Giften in het Nieuwe Testament
In het Nieuwe Testament zijn zulke strikte regels vervuld. Tienden geven is niet meer nodig. Het christenleven kenmerkt zich juist door vrijheid (Joh. 8:36, 1 Kor. 10:23). Dat wil niet zeggen dat we er niets mee kunnen. Ook in het Nieuwe Testament wordt vaak genoeg iets gezegd over het geven van giften. Bijvoorbeeld over de gaven aan de kerk: ‘Indien wij u het geestelijke gezaaid hebben, is het een grote zaak, zo wij het uwe, dat lichamelijk is, maaien?’ (1 Kor. 9:11) Paulus wijst iedereen op zijn eigen verantwoordelijkheid. Wie kan ‘nee’ zeggen op deze retorische vraag van Paulus? Je snapt wel dat hier geen giften bedoeld worden die niet in verhouding staan met je inkomen. Daar waar het geestelijke zaad gestrooid wordt, verlang jeer als het goed is juist naar om grote giften te geven.
Giften in deze tijd
God beloont het vrijwillig geven van gaven. De wijze Salomo zegt: 'Vereer de Heere van uw goed, en van de eerstelingen van al uw inkomsten; zo zullen uw schuren met overvloed vervuld worden.’ (Spr. 3:9,10). Het weggeven van bezittingen heeft dus als doel om God te eren. Maar ook de belofte die Hij eraan verbindt, moeten we niet uit het oog verliezen: God geeft overvloed, op welke manier dan ook. Ook uit andere bronnen blijkt dat vrijgevigheid gewaardeerd wordt. Aristoteles bijvoorbeeld zag vrijgevigheid als een van de meest positieve eigenschappen. Weggeven geeft juist voldoening, blijkt ook uit de psychologie.

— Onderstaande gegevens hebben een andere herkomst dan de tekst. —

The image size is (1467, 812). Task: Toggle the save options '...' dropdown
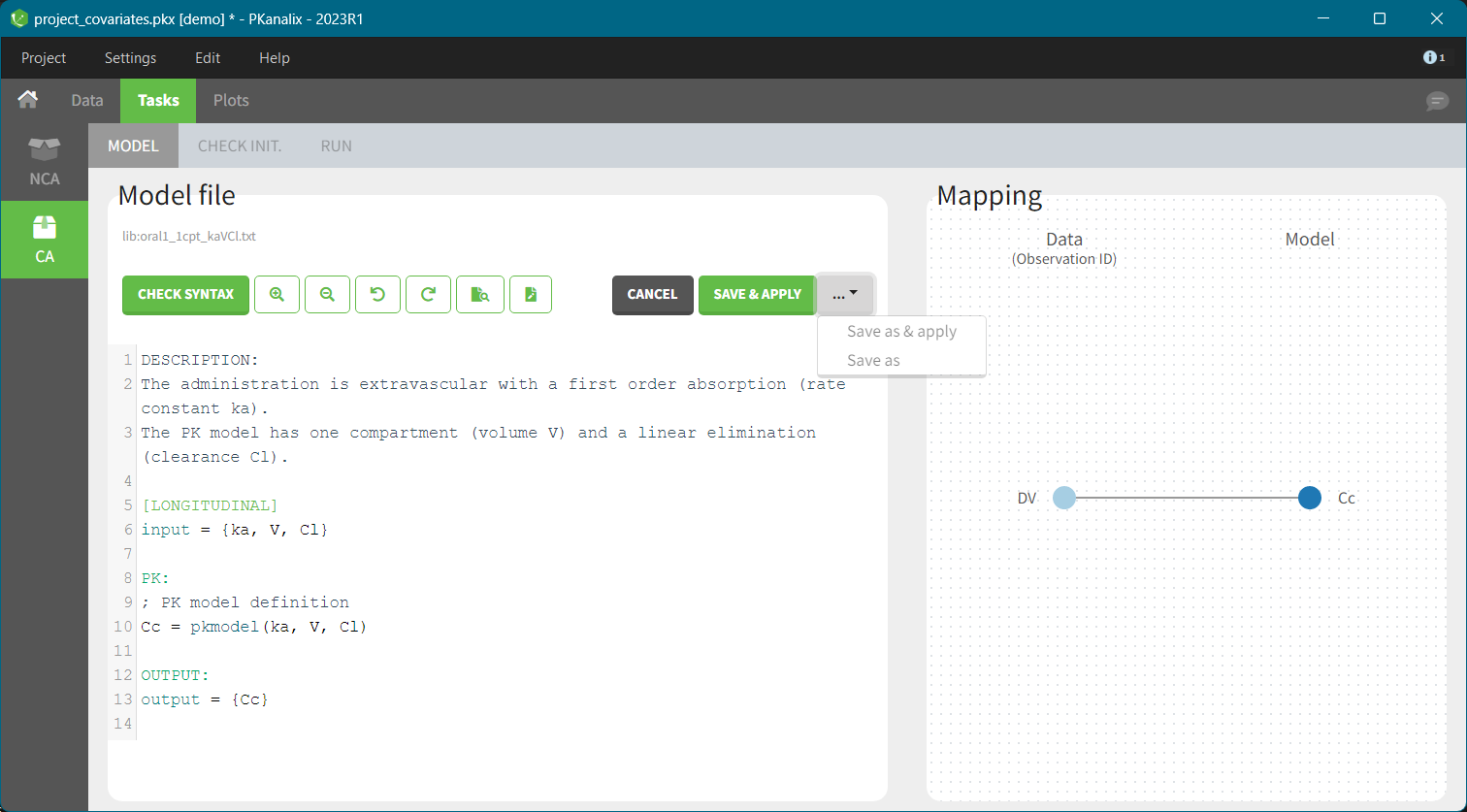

Laten we de zaak ook nuchter bekijken. Ik weet niet precies wat jouw inkomsten en omstandigheden zijn, maar ik weet wel dat het overgrote deel van de lezers van deze column prima 10 procent zou kunnen afstaan. Dat hoef je niet te doen omdat dat Bijbels gezien verplicht is. Doe het omdat je het kunt missen en anderen niet. Bekijk uw uitgaven eens op Internetbankieren. Welk deel besteed je aan goede doelen of aan anderen? En welk deel besteed je aan jezelf, je eigen bezittingen en luxe? Is dat een Bijbelse verhouding?